In Cece and Bobby Brown's small house on a side street of the state capital Charleston, the loss of their younger son feels like a fresh wound. Both stress Ryan had none of the stereotypical signs of a drug user. He excelled at math, won a college scholarship, made friends easily and loved to crack jokes.

But he came home after his second year at the University of West Virginia addicted to heroin. His parents only found out when he collapsed of an overdose in the bathroom.

Despite years of treatment, and a long period when his life seemed on track, two years ago he went out to the shopping mall with a friend, and never came back.

Their willingness to talk and shine a light on the problem, despite the continuing stigma that addicts and their families face, is the tip of the spear in a new strategy to battle the scourge.

From painkillers... to heroin

The vast majority of heroin users nationwide resorted to that drug after becoming addicted to powerful pain medications like oxycodone, according to the US Drug Enforcement Agency.

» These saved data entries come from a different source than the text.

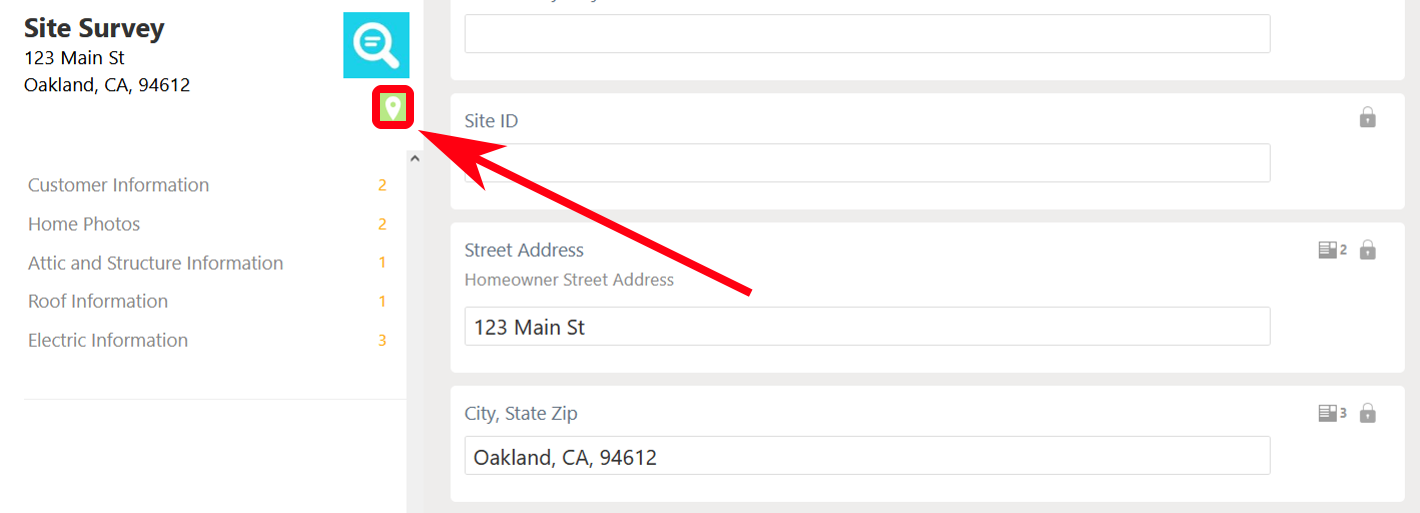Click the address under the Site Survey heading
This screenshot has height=513, width=1420.
[x=106, y=72]
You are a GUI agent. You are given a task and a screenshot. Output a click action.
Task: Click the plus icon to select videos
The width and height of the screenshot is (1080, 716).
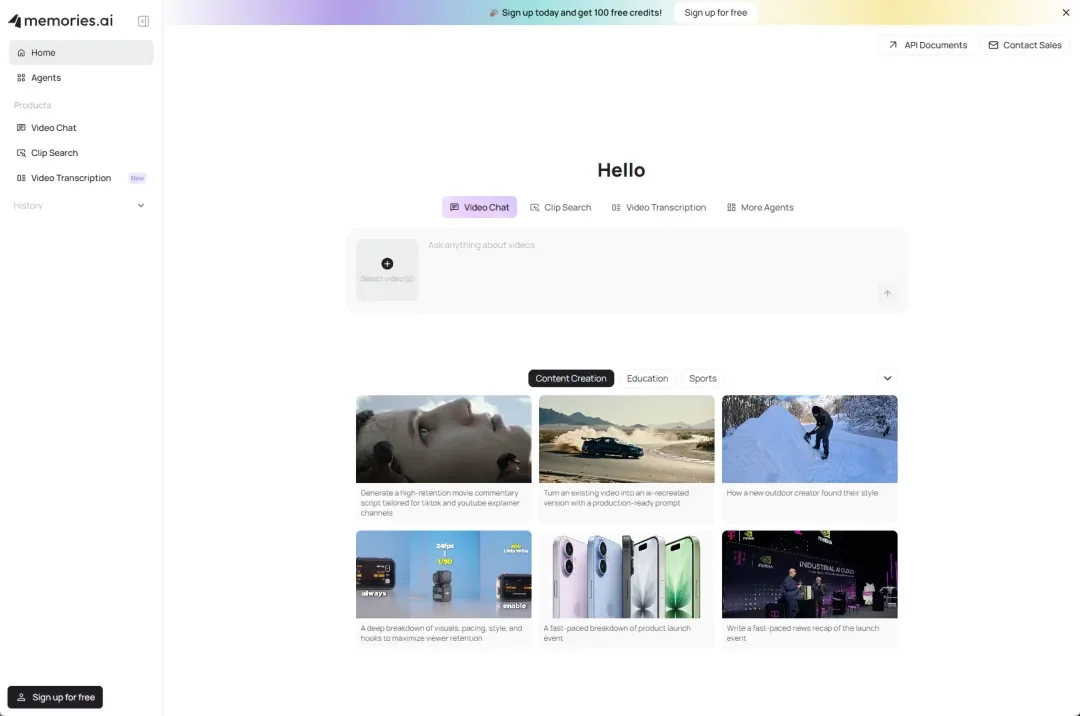387,263
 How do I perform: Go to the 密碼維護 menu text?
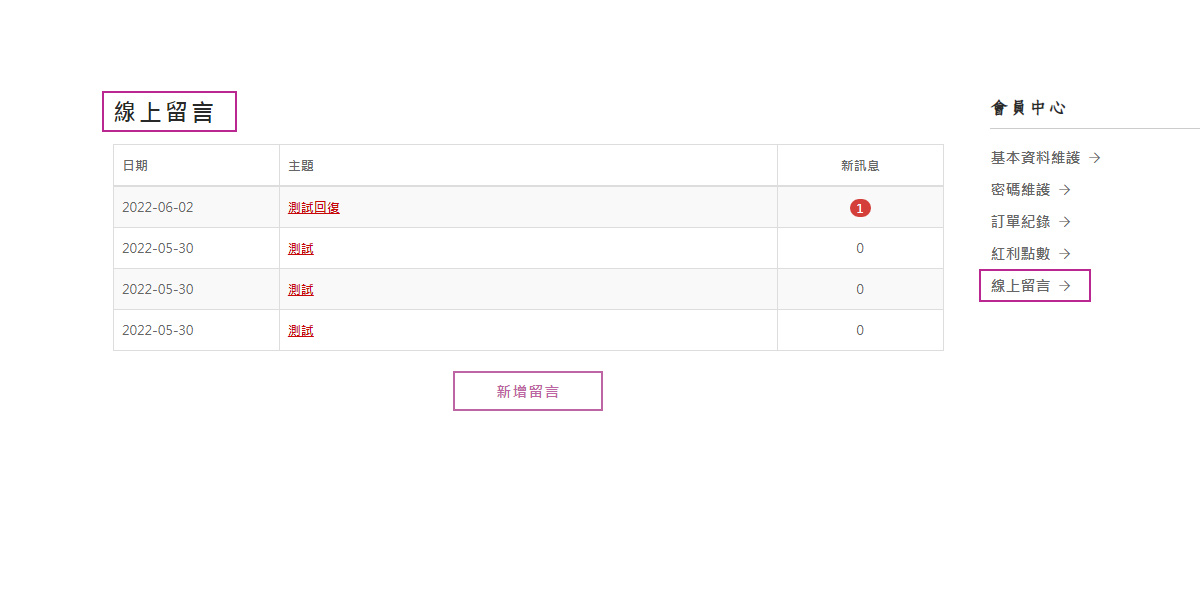click(1021, 190)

The highly addictive narcotics flooded into West Virginia in mind-boggling numbers for years, and unlike heroin were distributed in the open, with the help of "pain clinics" that weren't overly strict about writing prescriptions, and pharmacies that made no effort to keep tabs on how many pills went out the door.

Among those addicts are many older, retired coal miners, who were injured on the job but continued working with the help of pain medication.

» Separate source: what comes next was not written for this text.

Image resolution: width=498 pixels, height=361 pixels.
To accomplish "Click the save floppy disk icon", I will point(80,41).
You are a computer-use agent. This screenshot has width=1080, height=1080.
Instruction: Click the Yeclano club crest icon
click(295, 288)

When their prescriptions were cut off after authorities finally cracked down on the supply—they turned to heroin, sometimes smoking rather than injecting it.

But arresting traffickers and users, suing drug companies and distributors and shutting down pharmacies that pumped out pills, has not been enough to stem the flow of drugs.

'Full arsenal'

"We can't arrest our way out of this problem"—that is the new mantra of all those involved in the fight.

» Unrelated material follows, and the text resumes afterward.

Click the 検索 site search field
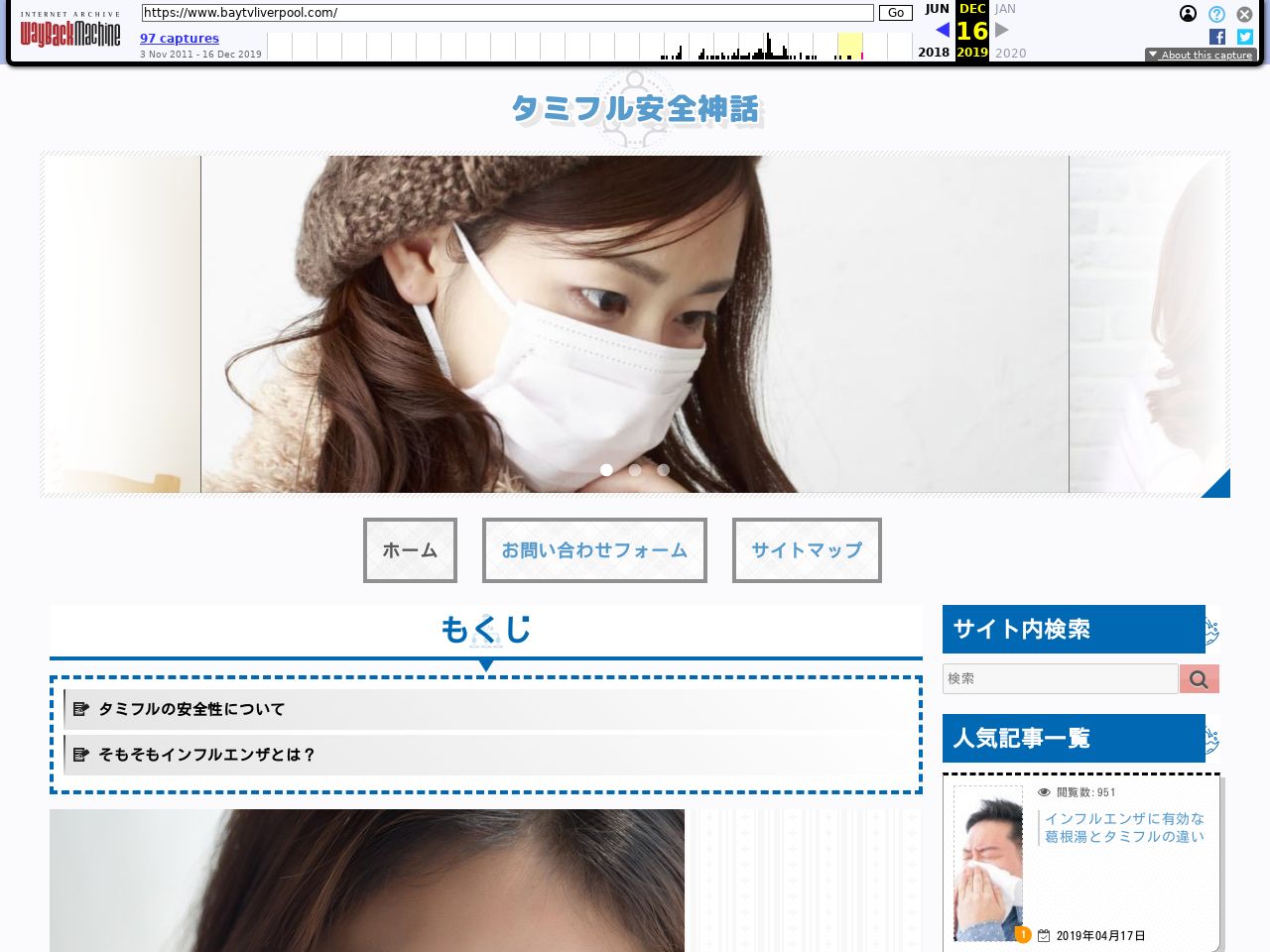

The economic incentives for dealers are powerful: one kilogram of fentanyl, for instance, costs $5,000 and makes a million tablets sold at $20 each for a gain of $20 million.

And there are too many facets to the crisis: the overwhelmed jail and foster care systems; the shortage of treatment options and struggles with health insurance coverage; the job prospects of former addicts with a felony on their record.

A new DEA pilot program called the 360 Strategy is working with law enforcement and community groups to divert addicts into treatment rather than jail, and educate about the dangers of prescription drugs and heroin.

Despite the stepped-up fight, the numbers state-wide don't look good: deaths are up, it still has the highest overdose rate in the country, and 43 percent of people imprisoned last year had a substance abuse issue so acute they needed immediate medical attention.

"Right now under any measurement we are in the midst of a downward spiral and failing miserably," Huntington's mayor told AFP. "I am not putting lipstick on a pig."

Attacking a scourge of this magnitude, he says, will require a "full arsenal"—including talking about the problem.


Ryan's mother Cece says she wants people to know opioid addiction can happen to anyone, but that there is hope.

That hope is sometimes hard to see on the streets of Huntington, where one police officer told AFP "90 percent of what we do is drug related."

One addict being arrested, described the devastation in his life: "I've lost the place I stayed at, I've lost a lot of good friends," he said. "Now that I come to think about it, it's ruined my life a lot."

Winfield police chief Bobby Eggleton spoke of the heartbreak and toll it takes on officers who repeatedly treat the same addicts, like one young couple who overdosed in a car at a gas station, their three-year-old daughter in the back seat.

More treatment facilities are key, he said.

One young woman who overdosed on that fateful day in August was saved, along with 25 others, by an emergency injection of naloxone, which can stop an overdose in its tracks. It is now standard equipment for police and emergency medical personnel.

Six months later, she was finally accepted into a medically-assisted treatment program. But the call came too late: she died two days before.